Igor Nosatov

Posted on Jan 22

The Day I Chose VARCHAR(255) and Regretted It: A PostgreSQL String Story

#database #performance #postgres #sql

Meta Description: Discover why your PostgreSQL string type choices matter through a wardrobe analogy. Learn CHAR, VARCHAR, and TEXT differences with real performance data and migration horror stories.

Cover Image Concept: Split image showing a messy closet overflowing with clothes labeled "VARCHAR(255)" on one side, and a perfectly organized modular wardrobe system labeled "TEXT/VARCHAR/CHAR" on the other.

The $14,000 Migration

"Just use VARCHAR(255) for everything. It's a safe default."

That advice seemed reasonable when I started building our user profile system. Names? VARCHAR(255). Bios? VARCHAR(255). Even zip codes—you guessed it—VARCHAR(255).

Fast forward 18 months: 12 million user records, and I needed to let users write longer bios. The migration took 47 hours of downtime and cost us $14,000 in lost revenue.

All because I didn't understand how PostgreSQL actually handles strings.

The brutal truth? In PostgreSQL, VARCHAR(255) isn't the universal answer. In fact, it's often the wrong answer. Let me show you why, using a metaphor that finally made it click for me: your wardrobe.

Your Database is a Wardrobe (Stay With Me)

Think about how you organize clothes:

Fixed-size drawers (dress shirts, folded t-shirts) = CHAR(n)
Expandable shelves (sweaters that vary in bulk) = VARCHAR(n)
The closet rod (coats of wildly different lengths) = TEXT or VARCHAR (no limit)

Each storage method has trade-offs. Use a drawer for a winter coat? Waste of space. Hang a tie on the closet rod? Works, but inefficient.

PostgreSQL string types work the same way. Let me prove it.

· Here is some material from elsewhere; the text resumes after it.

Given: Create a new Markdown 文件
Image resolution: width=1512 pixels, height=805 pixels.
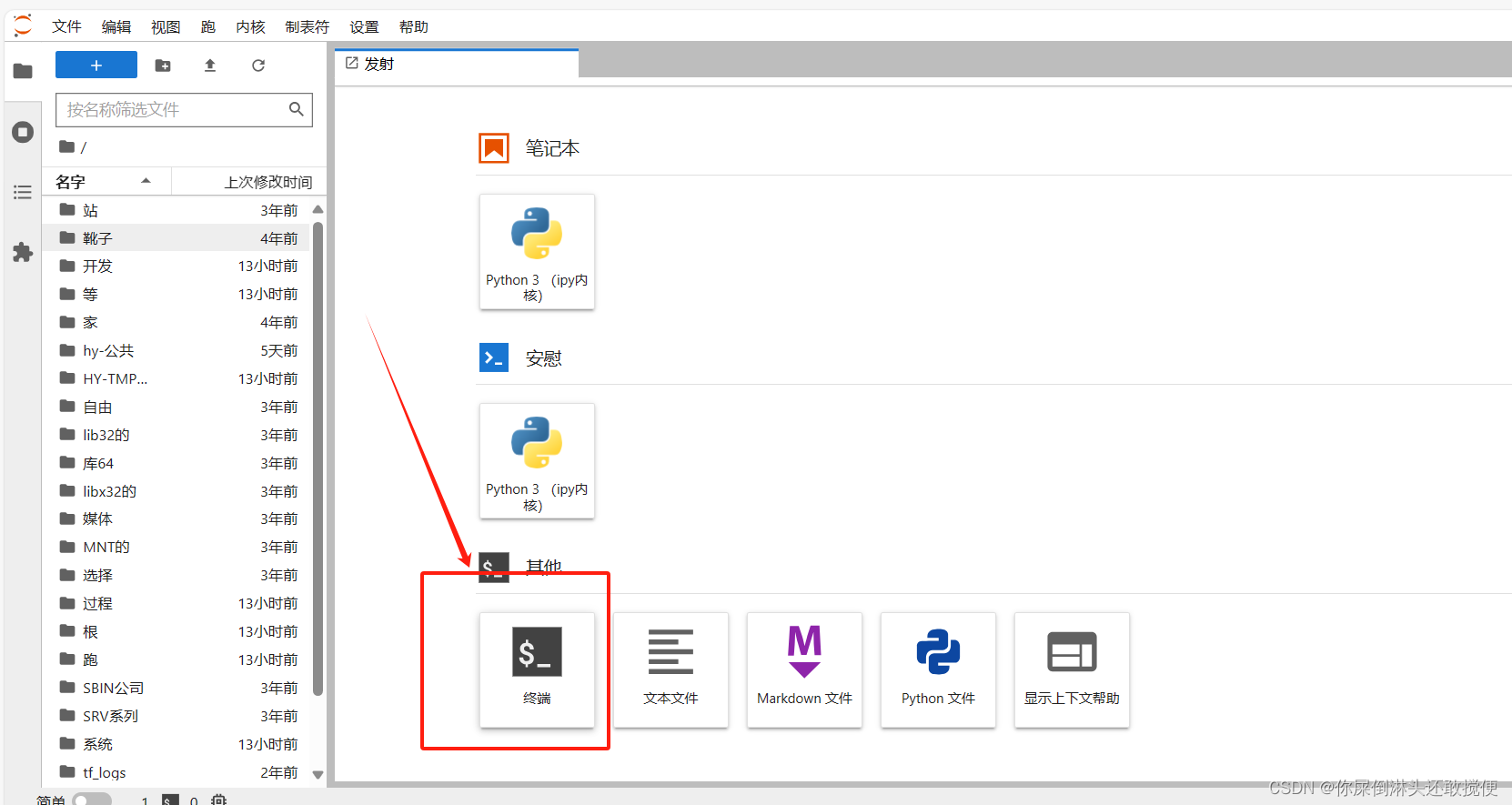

The Three Closets: CHAR, VARCHAR, and TEXT

CHAR(n): The Rigid Drawer

CREATE TABLE user_codes (
    user_id BIGSERIAL PRIMARY KEY,
    country_code CHAR(2),        -- Always exactly 2 characters
    postal_code CHAR(5),         -- US zip codes, always 5 digits
    access_level CHAR(1)         -- 'A', 'B', 'C' only
);

-- What happens under the hood?
INSERT INTO user_codes (country_code, postal_code, access_level) 
VALUES ('US', '90210', 'A');

-- PostgreSQL pads with spaces!
SELECT 
    country_code,
    LENGTH(country_code) as len,
    '|' || country_code || '|' as visual
FROM user_codes;

/*
 country_code | len | visual
--------------+-----+--------
 US           |  2  | |US|
*/

-- But watch this gotcha:
INSERT INTO user_codes (country_code) VALUES ('U');
-- Stored as 'U ' (with trailing space!)

When to use CHAR:

Fixed-length data (country codes, US state abbreviations, gender codes)
Small, known sizes (MD5 hashes are always 32 chars)
Performance-critical lookups where every byte counts

The wardrobe rule: Use drawers only when every item is the exact same size.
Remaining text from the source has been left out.